Yield optimisation is the most powerful lever food and beverage manufacturers have to simultaneously improve profitability and reduce food loss and waste. Even small percentage gains, turning more raw material into sellable product, compound rapidly, because raw materials are typically the largest cost in production.
What makes this challenge uniquely complex, is that food manufacturing starts with products of nature. Raw materials vary in quality, grade, and potency with every harvest and animal. When yield is lost, it isn’t just margin that disappears—it’s food that never reaches the table.
This is where artificial intelligence (AI), the agentic enterprise, and Infor™, are changing the game. They give manufacturers the ability to sense variability, learn from every batch, and act on recommendations that continuously close the gap between actual and optimal yield. Read on to discover how we’re putting these capabilities to work.
Seen through this lens, improving yield is not just about efficiency. It’s about making better use of what nature provides and directing as much material as possible into the highest value food.
Globally 13.2% of food is lost in the supply chain after harvest on farms and before the retail stages, according to 2024 United Nations Environment Program statistics. Not everything is within the manufacturer’s control, but still the potential for yield improvement remains very large. To make this actionable, let’s take a deeper look at how processing yield can be optimised.
By bringing together data from enterprise resource planning (ERP), manufacturing execution systems (MES), laboratory, scales, and internet of things (IoT) sensors, manufacturers gain end to end visibility into what truly drives yield. ERP provides context on raw material sourcing, lots, and cost. Quality control systems add insight into composition and quality attributes such as fat, protein, moisture, or grade. MES captures how each batch is processed across temperatures, times, setpoints, and equipment states. While IoT and environmental sensors enrich this view with real time conditions like humidity, energy stability, or throughput variation.
When data is connected at the batch and lot level, patterns emerge. Machine learning reveals which raw material attributes, process settings, and environmental conditions consistently drive yield up or down.
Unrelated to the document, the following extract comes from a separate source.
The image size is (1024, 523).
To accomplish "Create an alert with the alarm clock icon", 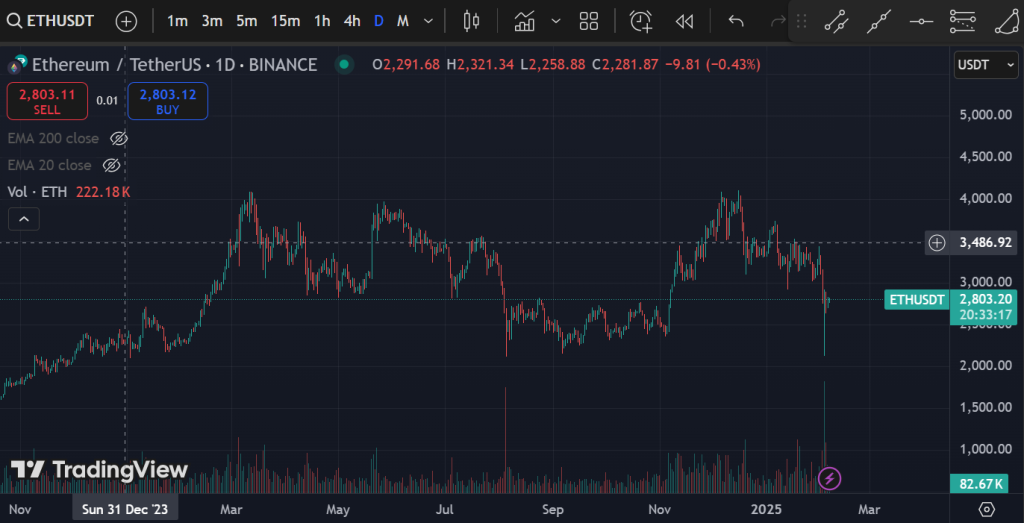I will click(641, 21).
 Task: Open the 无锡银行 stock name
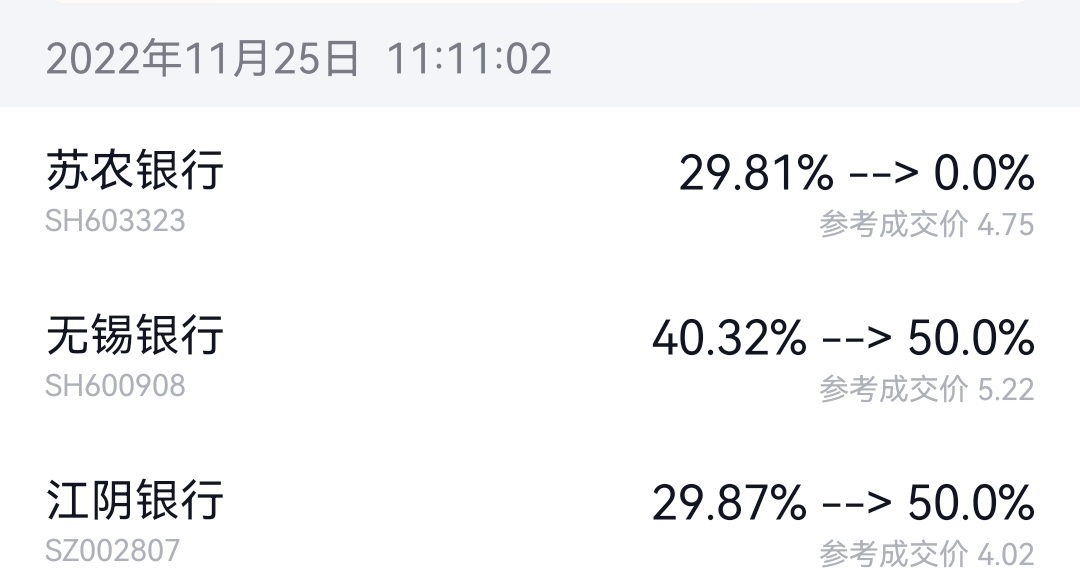tap(135, 335)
This shifts yield from after-the-fact analysis to predictive insights and prescriptive maximisation. As an example, operations teams can quickly review the negative impact of a lower process temperature on yield. AI agents can simulate changes to processing parameters, project the impact, and help operators make real-world adjustments to get the process back on track, so teams can focus on the actions that matter most. And over time, this creates a learning loop where each batch improves the next, reducing waste and converting more of what nature provides into food.
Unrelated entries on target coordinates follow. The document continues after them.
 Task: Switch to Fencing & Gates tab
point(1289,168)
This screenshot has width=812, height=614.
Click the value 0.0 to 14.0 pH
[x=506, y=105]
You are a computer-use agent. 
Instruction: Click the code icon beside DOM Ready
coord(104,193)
That’s why effective AI yield optimisation combines domain expertise with data science. Process technologists bring the understanding of how products behave, while machine learning handles what humans cannot: Analysing dozens of interacting variables in real time. Where teams once reviewed a handful of parameters in spreadsheets after the fact, machine learning models can now evaluate more than 60 contributors per batch as production happens, enabling continuous adjustment and sustained yield improvement.
Also, there is a big difference between processing batches, such as blending, cooking and baking, versus optimising yield from carcasses in the meat industry, because the latter requires smart equipment with real-time imaging and edge AI to optimise cutting and slicing of the individual piece of meat at hand.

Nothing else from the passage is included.